---------- MATERIAL PROVIDED

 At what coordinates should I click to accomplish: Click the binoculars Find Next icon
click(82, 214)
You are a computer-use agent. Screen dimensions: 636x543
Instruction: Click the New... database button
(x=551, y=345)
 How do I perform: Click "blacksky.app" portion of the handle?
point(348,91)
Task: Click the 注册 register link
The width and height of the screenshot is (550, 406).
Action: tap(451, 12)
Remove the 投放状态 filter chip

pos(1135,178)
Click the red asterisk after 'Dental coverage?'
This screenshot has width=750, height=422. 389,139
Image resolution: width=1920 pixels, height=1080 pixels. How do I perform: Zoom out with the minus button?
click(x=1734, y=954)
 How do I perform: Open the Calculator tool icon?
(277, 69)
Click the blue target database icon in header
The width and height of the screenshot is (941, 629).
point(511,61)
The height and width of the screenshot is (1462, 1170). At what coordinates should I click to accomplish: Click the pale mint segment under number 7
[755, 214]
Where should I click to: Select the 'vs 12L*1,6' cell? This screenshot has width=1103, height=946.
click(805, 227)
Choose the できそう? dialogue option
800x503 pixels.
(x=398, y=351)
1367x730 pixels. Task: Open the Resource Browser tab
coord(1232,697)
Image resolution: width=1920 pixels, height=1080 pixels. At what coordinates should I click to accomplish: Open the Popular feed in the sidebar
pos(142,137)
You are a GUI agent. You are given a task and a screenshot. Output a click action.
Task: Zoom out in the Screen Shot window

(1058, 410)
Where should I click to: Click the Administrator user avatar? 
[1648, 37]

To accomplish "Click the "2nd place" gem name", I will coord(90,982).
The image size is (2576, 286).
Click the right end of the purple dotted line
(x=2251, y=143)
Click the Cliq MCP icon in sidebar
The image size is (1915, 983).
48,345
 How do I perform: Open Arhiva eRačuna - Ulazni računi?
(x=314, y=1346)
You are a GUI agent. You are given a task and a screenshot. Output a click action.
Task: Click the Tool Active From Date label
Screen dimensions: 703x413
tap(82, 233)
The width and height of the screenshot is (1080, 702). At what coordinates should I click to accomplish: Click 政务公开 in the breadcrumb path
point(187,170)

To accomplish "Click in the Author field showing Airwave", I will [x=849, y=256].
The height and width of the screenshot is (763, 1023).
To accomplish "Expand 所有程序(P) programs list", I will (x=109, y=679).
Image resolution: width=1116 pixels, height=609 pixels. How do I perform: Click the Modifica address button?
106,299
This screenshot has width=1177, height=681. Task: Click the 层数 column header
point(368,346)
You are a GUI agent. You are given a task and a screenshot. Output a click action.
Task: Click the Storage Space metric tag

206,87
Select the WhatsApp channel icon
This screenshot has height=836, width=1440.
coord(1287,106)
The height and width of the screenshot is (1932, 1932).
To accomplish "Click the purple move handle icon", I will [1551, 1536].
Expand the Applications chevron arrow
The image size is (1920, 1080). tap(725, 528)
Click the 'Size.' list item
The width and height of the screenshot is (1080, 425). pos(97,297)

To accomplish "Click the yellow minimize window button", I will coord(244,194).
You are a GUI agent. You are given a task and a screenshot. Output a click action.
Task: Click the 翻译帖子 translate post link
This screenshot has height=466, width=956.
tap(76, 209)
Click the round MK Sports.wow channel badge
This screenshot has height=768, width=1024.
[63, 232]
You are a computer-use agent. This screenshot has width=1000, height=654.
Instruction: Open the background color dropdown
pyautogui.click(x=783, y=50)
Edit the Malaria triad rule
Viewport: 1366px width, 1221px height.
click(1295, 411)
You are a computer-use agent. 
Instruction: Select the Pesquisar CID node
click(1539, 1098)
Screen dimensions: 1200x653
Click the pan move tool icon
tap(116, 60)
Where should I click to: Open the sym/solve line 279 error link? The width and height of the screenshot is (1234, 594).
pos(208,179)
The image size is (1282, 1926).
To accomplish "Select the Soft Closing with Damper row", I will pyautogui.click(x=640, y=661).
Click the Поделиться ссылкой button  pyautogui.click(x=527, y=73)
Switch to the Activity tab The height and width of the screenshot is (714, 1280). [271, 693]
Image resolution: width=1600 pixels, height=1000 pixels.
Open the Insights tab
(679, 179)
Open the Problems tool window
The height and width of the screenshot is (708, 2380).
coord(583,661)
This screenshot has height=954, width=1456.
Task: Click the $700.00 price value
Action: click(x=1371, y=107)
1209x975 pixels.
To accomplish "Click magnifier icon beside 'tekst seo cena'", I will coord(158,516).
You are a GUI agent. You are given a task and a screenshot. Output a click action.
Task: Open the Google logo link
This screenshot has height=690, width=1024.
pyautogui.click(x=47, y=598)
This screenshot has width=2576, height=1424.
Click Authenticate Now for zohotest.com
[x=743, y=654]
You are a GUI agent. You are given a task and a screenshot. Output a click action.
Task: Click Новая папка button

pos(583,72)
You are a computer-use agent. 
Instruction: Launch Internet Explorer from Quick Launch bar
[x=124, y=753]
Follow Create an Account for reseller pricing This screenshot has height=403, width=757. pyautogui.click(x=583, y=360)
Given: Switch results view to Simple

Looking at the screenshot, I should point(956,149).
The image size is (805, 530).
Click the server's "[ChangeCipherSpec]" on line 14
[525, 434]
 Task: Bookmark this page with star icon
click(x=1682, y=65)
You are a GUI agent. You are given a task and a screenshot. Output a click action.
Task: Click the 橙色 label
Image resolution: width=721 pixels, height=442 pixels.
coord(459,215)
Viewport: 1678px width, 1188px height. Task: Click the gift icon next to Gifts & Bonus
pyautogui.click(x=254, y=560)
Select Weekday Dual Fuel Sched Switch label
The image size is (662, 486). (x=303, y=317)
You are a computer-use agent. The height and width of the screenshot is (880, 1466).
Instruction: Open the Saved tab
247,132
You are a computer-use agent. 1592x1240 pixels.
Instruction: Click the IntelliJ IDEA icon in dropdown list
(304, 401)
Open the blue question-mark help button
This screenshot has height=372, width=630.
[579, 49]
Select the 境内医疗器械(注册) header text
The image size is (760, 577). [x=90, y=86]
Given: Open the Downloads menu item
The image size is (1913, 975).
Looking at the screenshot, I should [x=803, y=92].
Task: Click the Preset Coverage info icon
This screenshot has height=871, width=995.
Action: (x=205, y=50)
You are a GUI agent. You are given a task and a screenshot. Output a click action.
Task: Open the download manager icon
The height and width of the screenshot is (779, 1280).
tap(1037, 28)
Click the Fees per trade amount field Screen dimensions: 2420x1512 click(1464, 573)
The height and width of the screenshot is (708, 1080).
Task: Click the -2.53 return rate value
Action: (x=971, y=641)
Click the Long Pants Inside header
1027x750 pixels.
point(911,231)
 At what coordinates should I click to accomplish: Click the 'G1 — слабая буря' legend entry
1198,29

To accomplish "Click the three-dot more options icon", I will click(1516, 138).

--------------------

▶ **REQUIRED WORK**
Please repeat the material above with "GUI agent" replaced by "interface agent" everywhere, leaving everything else as it is.

▶ **OUTPUT OF THE EXERCISE**
 At what coordinates should I click to accomplish: Click the binoculars Find Next icon
click(82, 214)
You are a computer-use agent. Screen dimensions: 636x543
Instruction: Click the New... database button
(x=551, y=345)
 How do I perform: Click "blacksky.app" portion of the handle?
point(348,91)
Task: Click the 注册 register link
The width and height of the screenshot is (550, 406).
Action: tap(451, 12)
Remove the 投放状态 filter chip

pos(1135,178)
Click the red asterisk after 'Dental coverage?'
This screenshot has width=750, height=422. 389,139
Image resolution: width=1920 pixels, height=1080 pixels. How do I perform: Zoom out with the minus button?
click(x=1734, y=954)
 How do I perform: Open the Calculator tool icon?
(277, 69)
Click the blue target database icon in header
The width and height of the screenshot is (941, 629).
point(511,61)
The height and width of the screenshot is (1462, 1170). At what coordinates should I click to accomplish: Click the pale mint segment under number 7
[755, 214]
Where should I click to: Select the 'vs 12L*1,6' cell? This screenshot has width=1103, height=946.
click(805, 227)
Choose the できそう? dialogue option
800x503 pixels.
(x=398, y=351)
1367x730 pixels. Task: Open the Resource Browser tab
coord(1232,697)
Image resolution: width=1920 pixels, height=1080 pixels. At what coordinates should I click to accomplish: Open the Popular feed in the sidebar
pos(142,137)
You are a interface agent. You are given a task and a screenshot. Output a click action.
Task: Zoom out in the Screen Shot window

(1058, 410)
Where should I click to: Click the Administrator user avatar? 
[1648, 37]

To accomplish "Click the "2nd place" gem name", I will coord(90,982).
The image size is (2576, 286).
Click the right end of the purple dotted line
(x=2251, y=143)
Click the Cliq MCP icon in sidebar
The image size is (1915, 983).
48,345
 How do I perform: Open Arhiva eRačuna - Ulazni računi?
(x=314, y=1346)
You are a interface agent. You are given a task and a screenshot. Output a click action.
Task: Click the Tool Active From Date label
Screen dimensions: 703x413
tap(82, 233)
The width and height of the screenshot is (1080, 702). At what coordinates should I click to accomplish: Click 政务公开 in the breadcrumb path
point(187,170)

To accomplish "Click in the Author field showing Airwave", I will [x=849, y=256].
The height and width of the screenshot is (763, 1023).
To accomplish "Expand 所有程序(P) programs list", I will (x=109, y=679).
Image resolution: width=1116 pixels, height=609 pixels. How do I perform: Click the Modifica address button?
106,299
This screenshot has width=1177, height=681. Task: Click the 层数 column header
point(368,346)
You are a interface agent. You are given a task and a screenshot. Output a click action.
Task: Click the Storage Space metric tag

206,87
Select the WhatsApp channel icon
This screenshot has height=836, width=1440.
coord(1287,106)
The height and width of the screenshot is (1932, 1932).
To accomplish "Click the purple move handle icon", I will [1551, 1536].
Expand the Applications chevron arrow
The image size is (1920, 1080). tap(725, 528)
Click the 'Size.' list item
The width and height of the screenshot is (1080, 425). pos(97,297)

To accomplish "Click the yellow minimize window button", I will coord(244,194).
You are a interface agent. You are given a task and a screenshot. Output a click action.
Task: Click the 翻译帖子 translate post link
This screenshot has height=466, width=956.
tap(76, 209)
Click the round MK Sports.wow channel badge
This screenshot has height=768, width=1024.
[63, 232]
You are a computer-use agent. This screenshot has width=1000, height=654.
Instruction: Open the background color dropdown
pyautogui.click(x=783, y=50)
Edit the Malaria triad rule
Viewport: 1366px width, 1221px height.
click(1295, 411)
You are a computer-use agent. 
Instruction: Select the Pesquisar CID node
click(1539, 1098)
Screen dimensions: 1200x653
Click the pan move tool icon
tap(116, 60)
Where should I click to: Open the sym/solve line 279 error link? The width and height of the screenshot is (1234, 594).
pos(208,179)
The image size is (1282, 1926).
To accomplish "Select the Soft Closing with Damper row", I will pyautogui.click(x=640, y=661).
Click the Поделиться ссылкой button  pyautogui.click(x=527, y=73)
Switch to the Activity tab The height and width of the screenshot is (714, 1280). [271, 693]
Image resolution: width=1600 pixels, height=1000 pixels.
Open the Insights tab
(679, 179)
Open the Problems tool window
The height and width of the screenshot is (708, 2380).
coord(583,661)
This screenshot has height=954, width=1456.
Task: Click the $700.00 price value
Action: click(x=1371, y=107)
1209x975 pixels.
To accomplish "Click magnifier icon beside 'tekst seo cena'", I will coord(158,516).
You are a interface agent. You are given a task and a screenshot. Output a click action.
Task: Open the Google logo link
This screenshot has height=690, width=1024.
pyautogui.click(x=47, y=598)
This screenshot has width=2576, height=1424.
Click Authenticate Now for zohotest.com
[x=743, y=654]
You are a interface agent. You are given a task and a screenshot. Output a click action.
Task: Click Новая папка button

pos(583,72)
You are a computer-use agent. 
Instruction: Launch Internet Explorer from Quick Launch bar
[x=124, y=753]
Follow Create an Account for reseller pricing This screenshot has height=403, width=757. pyautogui.click(x=583, y=360)
Given: Switch results view to Simple

Looking at the screenshot, I should point(956,149).
The image size is (805, 530).
Click the server's "[ChangeCipherSpec]" on line 14
[525, 434]
 Task: Bookmark this page with star icon
click(x=1682, y=65)
You are a interface agent. You are given a task and a screenshot. Output a click action.
Task: Click the 橙色 label
Image resolution: width=721 pixels, height=442 pixels.
coord(459,215)
Viewport: 1678px width, 1188px height. Task: Click the gift icon next to Gifts & Bonus
pyautogui.click(x=254, y=560)
Select Weekday Dual Fuel Sched Switch label
The image size is (662, 486). (x=303, y=317)
You are a computer-use agent. The height and width of the screenshot is (880, 1466).
Instruction: Open the Saved tab
247,132
You are a computer-use agent. 1592x1240 pixels.
Instruction: Click the IntelliJ IDEA icon in dropdown list
(304, 401)
Open the blue question-mark help button
This screenshot has height=372, width=630.
[579, 49]
Select the 境内医疗器械(注册) header text
The image size is (760, 577). [x=90, y=86]
Given: Open the Downloads menu item
The image size is (1913, 975).
Looking at the screenshot, I should [x=803, y=92].
Task: Click the Preset Coverage info icon
This screenshot has height=871, width=995.
Action: (x=205, y=50)
You are a interface agent. You are given a task and a screenshot. Output a click action.
Task: Open the download manager icon
The height and width of the screenshot is (779, 1280).
tap(1037, 28)
Click the Fees per trade amount field Screen dimensions: 2420x1512 click(1464, 573)
The height and width of the screenshot is (708, 1080).
Task: Click the -2.53 return rate value
Action: (x=971, y=641)
Click the Long Pants Inside header
1027x750 pixels.
point(911,231)
 At what coordinates should I click to accomplish: Click the 'G1 — слабая буря' legend entry
1198,29

To accomplish "Click the three-dot more options icon", I will click(1516, 138).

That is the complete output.